Tuesday, January 10, 2006
Live or Die
While at Passion last week, my heart was awakened and stirred by the Lord. We all need times of refreshing, where HIS presence brings to life truth inside of us. I stood in the arena, filled with other believers, worshipping with all that I had within me. Tears were streaming down my face, my shoulders ached because I could not make myself put my arms down. I was like a child, wanting to be held by my daddy, arms outstretched and crying for Him to hold me. And Hold me He did. I laid my head on His chest and wept, while proclaiming that He is my life and that I would gladly die for Him and His glory.

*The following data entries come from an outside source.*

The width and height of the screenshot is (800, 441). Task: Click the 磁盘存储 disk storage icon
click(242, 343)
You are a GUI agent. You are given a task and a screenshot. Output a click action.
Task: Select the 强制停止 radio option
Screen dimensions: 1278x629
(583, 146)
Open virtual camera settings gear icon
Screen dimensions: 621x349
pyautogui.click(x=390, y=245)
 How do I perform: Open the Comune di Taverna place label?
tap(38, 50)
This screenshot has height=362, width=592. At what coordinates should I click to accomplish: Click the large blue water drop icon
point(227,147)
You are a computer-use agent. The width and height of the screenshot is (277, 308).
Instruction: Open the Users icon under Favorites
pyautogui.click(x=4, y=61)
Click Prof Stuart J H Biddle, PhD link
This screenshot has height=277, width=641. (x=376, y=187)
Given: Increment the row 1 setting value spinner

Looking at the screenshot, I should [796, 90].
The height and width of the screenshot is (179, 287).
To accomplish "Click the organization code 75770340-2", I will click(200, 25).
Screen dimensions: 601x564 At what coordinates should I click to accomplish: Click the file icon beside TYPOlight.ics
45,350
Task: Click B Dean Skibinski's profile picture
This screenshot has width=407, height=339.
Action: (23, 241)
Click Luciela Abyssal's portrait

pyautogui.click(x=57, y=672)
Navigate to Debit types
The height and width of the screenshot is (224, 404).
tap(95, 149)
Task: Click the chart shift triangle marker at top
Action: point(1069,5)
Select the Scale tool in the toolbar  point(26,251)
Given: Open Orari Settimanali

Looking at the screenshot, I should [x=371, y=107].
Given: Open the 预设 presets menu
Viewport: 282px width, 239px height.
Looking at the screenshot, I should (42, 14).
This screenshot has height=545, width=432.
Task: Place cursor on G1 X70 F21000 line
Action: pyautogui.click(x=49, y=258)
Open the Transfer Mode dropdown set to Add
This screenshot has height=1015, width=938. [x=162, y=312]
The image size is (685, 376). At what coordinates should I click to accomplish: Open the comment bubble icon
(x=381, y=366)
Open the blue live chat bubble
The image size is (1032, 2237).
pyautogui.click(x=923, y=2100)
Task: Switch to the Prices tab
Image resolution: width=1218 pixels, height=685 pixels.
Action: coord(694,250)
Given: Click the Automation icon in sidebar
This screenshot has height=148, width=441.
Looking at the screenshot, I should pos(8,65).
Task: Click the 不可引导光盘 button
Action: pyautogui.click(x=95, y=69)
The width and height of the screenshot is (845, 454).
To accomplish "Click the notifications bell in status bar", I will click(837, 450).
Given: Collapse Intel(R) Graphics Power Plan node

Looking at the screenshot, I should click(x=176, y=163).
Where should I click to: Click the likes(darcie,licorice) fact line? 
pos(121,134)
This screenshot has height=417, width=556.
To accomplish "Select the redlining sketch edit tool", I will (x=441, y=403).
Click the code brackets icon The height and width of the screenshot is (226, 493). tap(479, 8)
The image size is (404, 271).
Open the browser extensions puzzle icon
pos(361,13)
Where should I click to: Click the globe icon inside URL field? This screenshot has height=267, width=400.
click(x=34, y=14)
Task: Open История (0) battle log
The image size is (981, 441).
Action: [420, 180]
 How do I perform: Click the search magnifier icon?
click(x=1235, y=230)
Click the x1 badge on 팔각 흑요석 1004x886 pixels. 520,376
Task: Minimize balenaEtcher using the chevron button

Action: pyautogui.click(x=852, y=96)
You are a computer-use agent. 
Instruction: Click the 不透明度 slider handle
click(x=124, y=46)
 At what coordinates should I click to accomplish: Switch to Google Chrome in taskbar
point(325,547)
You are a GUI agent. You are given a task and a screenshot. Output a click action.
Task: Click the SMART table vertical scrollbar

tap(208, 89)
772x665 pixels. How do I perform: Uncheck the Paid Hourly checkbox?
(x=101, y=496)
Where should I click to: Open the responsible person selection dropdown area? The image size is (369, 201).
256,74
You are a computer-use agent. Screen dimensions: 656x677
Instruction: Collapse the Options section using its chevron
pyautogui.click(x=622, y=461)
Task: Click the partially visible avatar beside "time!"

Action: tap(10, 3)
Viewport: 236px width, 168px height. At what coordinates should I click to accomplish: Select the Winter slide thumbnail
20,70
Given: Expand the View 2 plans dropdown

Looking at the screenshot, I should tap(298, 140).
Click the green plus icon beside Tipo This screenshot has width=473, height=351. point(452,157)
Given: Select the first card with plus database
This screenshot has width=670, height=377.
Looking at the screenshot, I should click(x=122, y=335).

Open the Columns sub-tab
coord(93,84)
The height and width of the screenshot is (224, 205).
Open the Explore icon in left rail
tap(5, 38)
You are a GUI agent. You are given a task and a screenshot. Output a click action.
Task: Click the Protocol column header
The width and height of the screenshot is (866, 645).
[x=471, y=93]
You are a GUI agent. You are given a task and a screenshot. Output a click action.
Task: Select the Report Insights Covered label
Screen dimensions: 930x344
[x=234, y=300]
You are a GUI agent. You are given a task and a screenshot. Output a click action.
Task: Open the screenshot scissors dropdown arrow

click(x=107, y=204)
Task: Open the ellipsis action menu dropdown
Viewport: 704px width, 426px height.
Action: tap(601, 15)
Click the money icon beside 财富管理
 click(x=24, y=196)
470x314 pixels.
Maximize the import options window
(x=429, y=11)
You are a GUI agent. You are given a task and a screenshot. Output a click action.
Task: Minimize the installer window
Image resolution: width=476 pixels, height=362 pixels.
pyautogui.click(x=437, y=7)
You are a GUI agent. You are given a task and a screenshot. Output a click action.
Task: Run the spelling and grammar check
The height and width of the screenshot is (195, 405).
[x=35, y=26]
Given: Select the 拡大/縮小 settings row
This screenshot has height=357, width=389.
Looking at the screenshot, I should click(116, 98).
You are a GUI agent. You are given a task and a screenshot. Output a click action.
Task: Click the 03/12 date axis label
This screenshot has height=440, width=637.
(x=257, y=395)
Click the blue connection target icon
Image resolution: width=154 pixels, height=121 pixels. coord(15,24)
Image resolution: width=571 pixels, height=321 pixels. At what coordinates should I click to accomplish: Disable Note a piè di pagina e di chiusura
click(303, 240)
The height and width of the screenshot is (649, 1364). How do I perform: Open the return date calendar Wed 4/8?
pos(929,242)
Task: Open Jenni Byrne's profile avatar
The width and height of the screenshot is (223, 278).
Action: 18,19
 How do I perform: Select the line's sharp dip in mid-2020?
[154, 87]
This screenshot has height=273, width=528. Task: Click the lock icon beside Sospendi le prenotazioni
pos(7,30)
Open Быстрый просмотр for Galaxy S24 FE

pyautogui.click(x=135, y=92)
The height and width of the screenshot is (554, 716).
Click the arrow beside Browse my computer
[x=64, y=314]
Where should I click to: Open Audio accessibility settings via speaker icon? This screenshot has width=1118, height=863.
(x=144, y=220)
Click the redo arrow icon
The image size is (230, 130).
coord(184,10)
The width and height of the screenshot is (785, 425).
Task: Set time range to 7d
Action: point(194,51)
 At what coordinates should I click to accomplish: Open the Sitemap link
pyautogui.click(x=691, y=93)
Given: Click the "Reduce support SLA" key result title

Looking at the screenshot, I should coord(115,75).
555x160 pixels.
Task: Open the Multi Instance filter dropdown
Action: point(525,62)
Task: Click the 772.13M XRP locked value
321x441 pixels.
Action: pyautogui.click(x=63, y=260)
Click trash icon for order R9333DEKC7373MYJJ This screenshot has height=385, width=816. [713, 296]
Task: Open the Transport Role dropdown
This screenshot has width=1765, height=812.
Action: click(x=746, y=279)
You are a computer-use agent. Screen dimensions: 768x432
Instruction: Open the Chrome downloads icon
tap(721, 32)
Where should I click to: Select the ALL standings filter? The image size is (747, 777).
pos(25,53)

We often think of death as the worst thing and so I was trying to say that I would do the very worst of things, endure the hardest of things for HIM.
In that moment, I heard HIM speak clearly to MY heart saying, "I would rather that you live for me...for that is harder! I have already done the dying."
It was a moment of revelation for me. Christ died for me. And I would gladly die for my Lord. Although we think that is the worst thing-to die for Him....He was very plain with me. Dying meant I would be with Him and that isn't the worst thing, but the very best of things. The harder thing to do, the thing in which He gets even more glory is to live for Him in this perverse and wicked generation, harassed, troubled, suffering and struggling.
Yes, He has called many to die for HIM...and I am not minimizing their sacrifice. But, His question to me was not would I die....He knew I would do that....but would I live for His glory everyday?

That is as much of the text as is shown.